▸ **What this task involves**:
Answer these questions from the text below on the wiqid package:
(a) What does a wiqid function return if the analysis fails?
(b) Which R console command installs wiqid from the CRAN repository?
(c) Which programs were used for these analyses before 2013?

▸ **Extract provided**:
○ ○ ○ ○ ○ ○ ○

The wiqid package

Back to home page The wiqid package for R statistical software provides Quick and Dirty functions for the analysis of Wildlife data.

Currently it has functions for estimating occupancy, abundance from closed captures, density from spatial capture-recaptures, and survival from mark-recapture data, plus a slew of functions for species richness and alpha and beta diversity.

It is intended to be used for (1) simulations and bootstraps, (2) teaching, and (3) introducing Bayesian methods. And it should work on all platforms: Windows, Linux, and Mac.

It is available from the CRAN repository: do install.packages("wiqid") in the R console. The code for the latest development version is on GitHub. The main help page (do ?wiqid) has a list of the functions available and each has a comprehensive help page with examples.

Simulations and bootstraps

wiqid started life as a collection of Quick functions with no input checks (hence Dirty) for use in long runs of simulations in minimum time. One upshot of this requirement is the range of functions for each type of analysis, with simpler and faster functions available for the simpler models, while still producing identical results. Functions do not throw an error if the analysis fails (eg, a mark-recapture data set with no recaptures), but returns NA. We have used wiqid for simulations workshops since 2013.

Teaching

We use wiqid for analysis of example data sets in our basic stats workshops: binary, count and continuous data, and occupancy and mark-recapture data. Input checks

In this context, Quick means minimum user time rather than run time, in particular a user interface which is consistent with the standard functions lm and glm and with secr.fit in the secr package (Efford, 2013), all of which we use in basic workshops. We use R's formula notation (y ~ x1 + x2 +...) to specify models and straight-forward data frames for data.

Before 2013, we used PRESENCE, DISTANCE, MARK and EstimateS for these analyses. Using wiqid instead gives us more time to discuss basic concepts, the assumptions of the analysis, and appropriate study designs.

○ ○ ○ ○ ○ ○ ○

▸ **Entries taken from a collection**:
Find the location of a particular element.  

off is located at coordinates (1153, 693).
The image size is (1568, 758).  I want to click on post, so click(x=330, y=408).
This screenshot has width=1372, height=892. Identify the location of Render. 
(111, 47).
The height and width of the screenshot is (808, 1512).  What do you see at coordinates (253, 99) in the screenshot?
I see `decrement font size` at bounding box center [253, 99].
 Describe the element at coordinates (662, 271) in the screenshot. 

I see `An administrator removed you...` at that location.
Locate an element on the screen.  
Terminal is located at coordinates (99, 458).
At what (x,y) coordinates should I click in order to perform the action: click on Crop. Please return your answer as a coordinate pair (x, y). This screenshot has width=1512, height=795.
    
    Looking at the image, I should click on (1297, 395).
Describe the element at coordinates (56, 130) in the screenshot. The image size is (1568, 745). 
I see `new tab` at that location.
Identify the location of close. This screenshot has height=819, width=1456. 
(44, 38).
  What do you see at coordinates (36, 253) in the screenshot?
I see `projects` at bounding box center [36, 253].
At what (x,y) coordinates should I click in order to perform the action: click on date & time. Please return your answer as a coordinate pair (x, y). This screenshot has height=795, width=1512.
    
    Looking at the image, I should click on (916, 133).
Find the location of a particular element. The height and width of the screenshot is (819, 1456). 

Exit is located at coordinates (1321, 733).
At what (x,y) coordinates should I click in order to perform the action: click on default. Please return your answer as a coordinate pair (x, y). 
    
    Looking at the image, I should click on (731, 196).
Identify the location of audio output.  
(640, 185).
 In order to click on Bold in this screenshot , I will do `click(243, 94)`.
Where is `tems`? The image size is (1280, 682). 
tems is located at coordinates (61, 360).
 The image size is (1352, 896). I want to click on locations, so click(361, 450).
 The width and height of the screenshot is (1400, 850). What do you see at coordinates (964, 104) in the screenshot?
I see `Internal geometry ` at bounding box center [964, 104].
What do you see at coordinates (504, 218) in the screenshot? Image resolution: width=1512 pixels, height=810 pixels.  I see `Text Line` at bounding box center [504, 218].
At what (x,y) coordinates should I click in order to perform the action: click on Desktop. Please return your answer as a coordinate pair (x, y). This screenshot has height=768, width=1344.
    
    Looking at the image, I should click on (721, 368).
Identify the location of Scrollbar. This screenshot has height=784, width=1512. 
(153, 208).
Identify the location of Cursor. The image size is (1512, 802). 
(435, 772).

○ ○ ○ ○ ○ ○ ○

▸ **The answer**:
(a) NA
(b) install.packages("wiqid")
(c) PRESENCE, DISTANCE, MARK and EstimateS